I have 3 Matrices : $A , B$ and $J.$ I know matrices $A$ and $J. J$ is the real jordan normal form of $A.$ The relationship between the three matrices is given by $BAB^{-1} =J.$
How can I find the matrix $B.$
For example,
$A= \begin{bmatrix} 0 & 1 & 0 \\ 0 & 0 & 1 \\ 1 &-1 & 1 \end{bmatrix}$
$J= \begin{bmatrix} 0 & -1 & 0 \\ 1 & 0 & 0 \\ 0 & 0 & 1 \end{bmatrix}$
$BAB^{-1}=J$ can be written as $BA-JB=0$. That's as far as I got.
Thanks for your help.
On
$\det(A-\lambda I) = 0$
$-(\lambda-1)(\lambda+i)(\lambda-i)$
Complex eigenvalues Here is a little trick
$(B^{-1} A B)^2 = J^2\\ B^{-1} A^2 B = J^2$
And $A^2$ has real eigenvalues and the same matrices $B, B^{-1}$
$A^2 = \begin{bmatrix} 0&0&1\\1&-1&1\\1&0&1\end{bmatrix}$
and $J^2 = \begin{bmatrix}-1&0&0\\0&-1&0\\0&0&1\end{bmatrix}$
And we know that $-1,-1,1$ will be the eigenvalues of $A^2.$ Find the associated vectors.

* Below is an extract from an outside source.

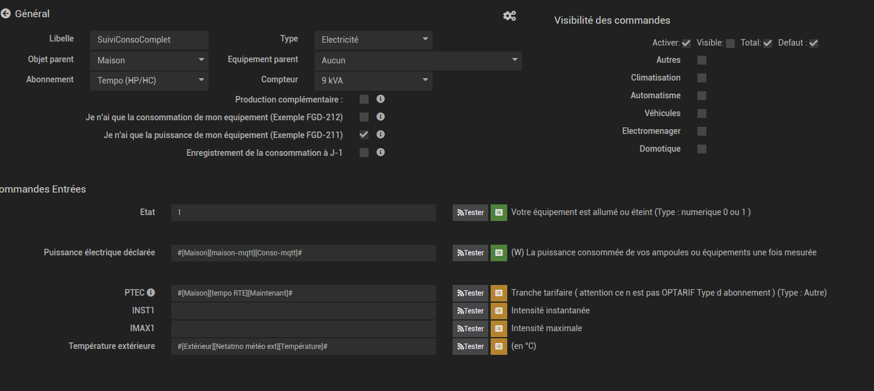Click the Libelle field containing SuiviConsoComplet
Screen dimensions: 874x391
149,40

$A^2 \begin{bmatrix}-1&0&1\\0&1&1\\1&0&1\end{bmatrix} = \begin{bmatrix}-1&0&1\\0&1&1\\1&0&1\end{bmatrix} J^2$
$B = \begin{bmatrix}-1&0&1\\0&1&1\\1&0&1\end{bmatrix}$ And I will leave it to you to find $B^{-1}$
On
The columns of the transform matrix $B$ are the real and imaginary parts of the eigenvector corresponding to the eigenvalue $\pm i$ (that's the first two columns!) then the eigenvector corresponding to the final eigenvalue of 1.
Calculate these to show that $B= \begin{bmatrix} 1 && 0 && 1 \\ 0 && -1 && 1 \\ -1 && 0 && 1 \\ \end{bmatrix} $
$BA - JB = 0$ can be considered as a $9 \times 9$ system of linear equations in the entries of $B$. Solve that system.